Metadata-Version: 2.4
Name: rpo
Version: 0.1.0a0
Summary: Repository Participation Observer. A tool for investigation git repository contribution data and patterns.
Project-URL: Homepage, https://github.com/crlane/rpo
Project-URL: Documentation, https://rpo.readthedocs.io/en/latest/
Project-URL: Repsoitory, https://github.com/crlane/rpo
Project-URL: Bug Tracker, https://github.com/crlane/rpo/issues
Project-URL: Changelog, https://github.com/crlane/rpo/blob/master/CHANGELOG.md
Author-email: Cameron Lane <crlane@adamanteus.com>
Maintainer-email: Cameron Lane <crlane@adamanteus.com>
License-File: LICENSE
Keywords: git,repository,statistics
Classifier: Development Status :: 3 - Alpha
Classifier: License :: OSI Approved :: MIT License
Requires-Python: >=3.13
Requires-Dist: altair[all]>=5.5.0
Requires-Dist: click>=8.2.1
Requires-Dist: gitpython>=3.1.44
Requires-Dist: polars>=1.30.0
Requires-Dist: pydantic>=2.11.5
Description-Content-Type: text/markdown

# RPO: Repository Participation Observer

A command line tool and Python library to help you analyze and visualized Git repositories. Ever wondered who has most contributions? How participation has changed over time? What are the hotspots in your code that change frequently? Who has the highest bus factor? `rpo` can help.

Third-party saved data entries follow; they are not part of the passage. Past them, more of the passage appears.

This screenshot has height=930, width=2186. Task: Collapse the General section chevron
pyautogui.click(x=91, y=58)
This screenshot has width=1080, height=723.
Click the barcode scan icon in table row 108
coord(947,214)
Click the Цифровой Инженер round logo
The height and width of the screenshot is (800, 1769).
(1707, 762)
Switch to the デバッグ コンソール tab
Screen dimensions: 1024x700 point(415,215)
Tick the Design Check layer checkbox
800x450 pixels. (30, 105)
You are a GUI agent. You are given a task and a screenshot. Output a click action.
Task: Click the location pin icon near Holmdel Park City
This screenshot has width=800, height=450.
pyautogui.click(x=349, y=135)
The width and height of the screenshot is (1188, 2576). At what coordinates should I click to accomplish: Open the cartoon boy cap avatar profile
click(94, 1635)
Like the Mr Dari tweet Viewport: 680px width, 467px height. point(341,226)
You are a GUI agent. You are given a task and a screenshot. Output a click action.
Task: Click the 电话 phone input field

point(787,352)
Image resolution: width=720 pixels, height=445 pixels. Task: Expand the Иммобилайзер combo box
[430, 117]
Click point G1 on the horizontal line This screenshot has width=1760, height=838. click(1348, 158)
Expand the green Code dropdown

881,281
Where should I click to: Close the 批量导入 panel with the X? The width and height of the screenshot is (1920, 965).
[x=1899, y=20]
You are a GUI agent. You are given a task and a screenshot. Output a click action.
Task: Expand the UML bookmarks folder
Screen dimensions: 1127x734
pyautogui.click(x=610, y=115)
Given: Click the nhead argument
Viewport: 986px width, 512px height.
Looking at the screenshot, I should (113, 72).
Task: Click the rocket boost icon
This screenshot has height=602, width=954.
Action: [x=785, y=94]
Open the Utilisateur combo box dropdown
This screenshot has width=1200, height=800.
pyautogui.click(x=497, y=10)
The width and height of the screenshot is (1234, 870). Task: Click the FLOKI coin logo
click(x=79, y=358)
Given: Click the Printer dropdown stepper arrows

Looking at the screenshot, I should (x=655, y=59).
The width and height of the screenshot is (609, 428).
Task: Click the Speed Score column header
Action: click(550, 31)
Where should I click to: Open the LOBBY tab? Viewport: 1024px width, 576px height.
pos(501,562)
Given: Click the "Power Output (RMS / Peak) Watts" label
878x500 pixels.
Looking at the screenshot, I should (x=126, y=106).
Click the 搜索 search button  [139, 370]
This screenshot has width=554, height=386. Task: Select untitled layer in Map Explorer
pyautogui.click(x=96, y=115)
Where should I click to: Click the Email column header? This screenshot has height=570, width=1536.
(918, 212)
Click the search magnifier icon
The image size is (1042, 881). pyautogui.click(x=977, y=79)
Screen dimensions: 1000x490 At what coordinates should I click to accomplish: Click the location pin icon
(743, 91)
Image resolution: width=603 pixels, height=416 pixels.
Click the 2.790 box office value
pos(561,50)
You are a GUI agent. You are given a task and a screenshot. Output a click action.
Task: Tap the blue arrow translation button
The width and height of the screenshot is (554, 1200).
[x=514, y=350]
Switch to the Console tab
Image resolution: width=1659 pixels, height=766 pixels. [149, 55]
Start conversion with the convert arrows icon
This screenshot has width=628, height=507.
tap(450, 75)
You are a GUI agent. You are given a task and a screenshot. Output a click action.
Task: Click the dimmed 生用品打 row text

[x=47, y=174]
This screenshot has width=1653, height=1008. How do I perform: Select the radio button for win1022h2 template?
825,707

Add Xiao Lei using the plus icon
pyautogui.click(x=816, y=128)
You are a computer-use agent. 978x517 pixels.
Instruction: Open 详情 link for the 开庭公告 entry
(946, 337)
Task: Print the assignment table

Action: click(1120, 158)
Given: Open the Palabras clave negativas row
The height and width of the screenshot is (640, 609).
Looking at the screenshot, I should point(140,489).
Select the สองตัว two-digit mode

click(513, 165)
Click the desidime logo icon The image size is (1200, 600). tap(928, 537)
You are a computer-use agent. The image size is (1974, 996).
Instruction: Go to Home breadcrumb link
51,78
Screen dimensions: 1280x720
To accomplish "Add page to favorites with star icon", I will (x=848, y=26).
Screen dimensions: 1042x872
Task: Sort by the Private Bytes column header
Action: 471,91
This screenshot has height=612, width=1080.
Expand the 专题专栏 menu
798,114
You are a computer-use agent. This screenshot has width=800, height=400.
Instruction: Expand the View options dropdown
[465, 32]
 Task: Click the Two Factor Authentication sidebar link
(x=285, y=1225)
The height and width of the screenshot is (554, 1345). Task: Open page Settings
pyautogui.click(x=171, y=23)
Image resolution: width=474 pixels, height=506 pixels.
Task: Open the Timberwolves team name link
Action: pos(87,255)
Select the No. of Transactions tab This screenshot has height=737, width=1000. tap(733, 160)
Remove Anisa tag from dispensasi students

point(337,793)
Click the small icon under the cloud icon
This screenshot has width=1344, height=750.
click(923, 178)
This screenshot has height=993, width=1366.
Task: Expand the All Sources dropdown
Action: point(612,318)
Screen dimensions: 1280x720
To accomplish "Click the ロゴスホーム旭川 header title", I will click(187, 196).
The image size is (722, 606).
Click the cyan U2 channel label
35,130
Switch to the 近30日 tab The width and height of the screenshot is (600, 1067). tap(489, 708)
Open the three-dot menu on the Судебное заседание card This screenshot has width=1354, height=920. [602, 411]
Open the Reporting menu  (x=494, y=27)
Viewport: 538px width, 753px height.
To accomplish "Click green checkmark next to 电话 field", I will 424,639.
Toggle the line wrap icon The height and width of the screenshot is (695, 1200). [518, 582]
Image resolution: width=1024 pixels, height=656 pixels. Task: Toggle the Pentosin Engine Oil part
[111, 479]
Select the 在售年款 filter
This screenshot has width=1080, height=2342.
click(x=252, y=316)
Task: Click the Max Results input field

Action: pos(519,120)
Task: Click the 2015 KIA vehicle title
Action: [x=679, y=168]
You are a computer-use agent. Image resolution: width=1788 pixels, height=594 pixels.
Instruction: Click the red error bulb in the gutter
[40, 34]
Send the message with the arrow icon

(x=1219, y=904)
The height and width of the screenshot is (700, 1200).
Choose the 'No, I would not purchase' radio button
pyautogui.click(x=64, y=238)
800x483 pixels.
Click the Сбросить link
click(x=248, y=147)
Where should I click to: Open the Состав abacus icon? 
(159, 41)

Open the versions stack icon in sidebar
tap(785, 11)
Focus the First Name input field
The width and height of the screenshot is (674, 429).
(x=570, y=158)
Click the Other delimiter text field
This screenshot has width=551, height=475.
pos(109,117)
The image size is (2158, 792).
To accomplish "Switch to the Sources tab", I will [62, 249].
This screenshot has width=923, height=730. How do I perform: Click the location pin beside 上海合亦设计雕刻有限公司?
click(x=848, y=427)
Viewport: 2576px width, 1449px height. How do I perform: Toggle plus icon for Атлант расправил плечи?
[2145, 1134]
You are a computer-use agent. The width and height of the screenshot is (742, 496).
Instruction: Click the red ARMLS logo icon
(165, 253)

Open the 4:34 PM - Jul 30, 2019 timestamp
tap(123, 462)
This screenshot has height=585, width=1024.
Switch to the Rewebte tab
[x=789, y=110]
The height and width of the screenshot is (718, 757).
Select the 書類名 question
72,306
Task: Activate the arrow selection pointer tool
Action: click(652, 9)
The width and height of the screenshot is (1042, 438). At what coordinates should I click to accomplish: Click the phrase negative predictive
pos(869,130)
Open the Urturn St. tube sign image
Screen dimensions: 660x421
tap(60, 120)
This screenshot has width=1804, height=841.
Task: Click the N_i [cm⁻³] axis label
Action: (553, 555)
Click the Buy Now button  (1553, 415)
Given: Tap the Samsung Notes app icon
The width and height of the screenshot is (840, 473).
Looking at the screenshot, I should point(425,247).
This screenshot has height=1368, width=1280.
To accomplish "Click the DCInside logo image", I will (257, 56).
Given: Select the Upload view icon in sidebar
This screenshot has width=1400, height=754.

A note on analyzing code repositories: Attempting to quantify developer productivity by lines of code (or git commits) is generally a bad idea. `rpo` is designed to help you uncover how your code's contribution model has changed over time, and how you can build a more efficient and sustainable software operation. The tools here _might_ tell you something about your development team - but it's even more likely that they'll tell you something about your *management*. Do you have high turnover and/or burnout problems? Are people committing way outside their normal work hours? How are you doing at documentation and knowledge transfer?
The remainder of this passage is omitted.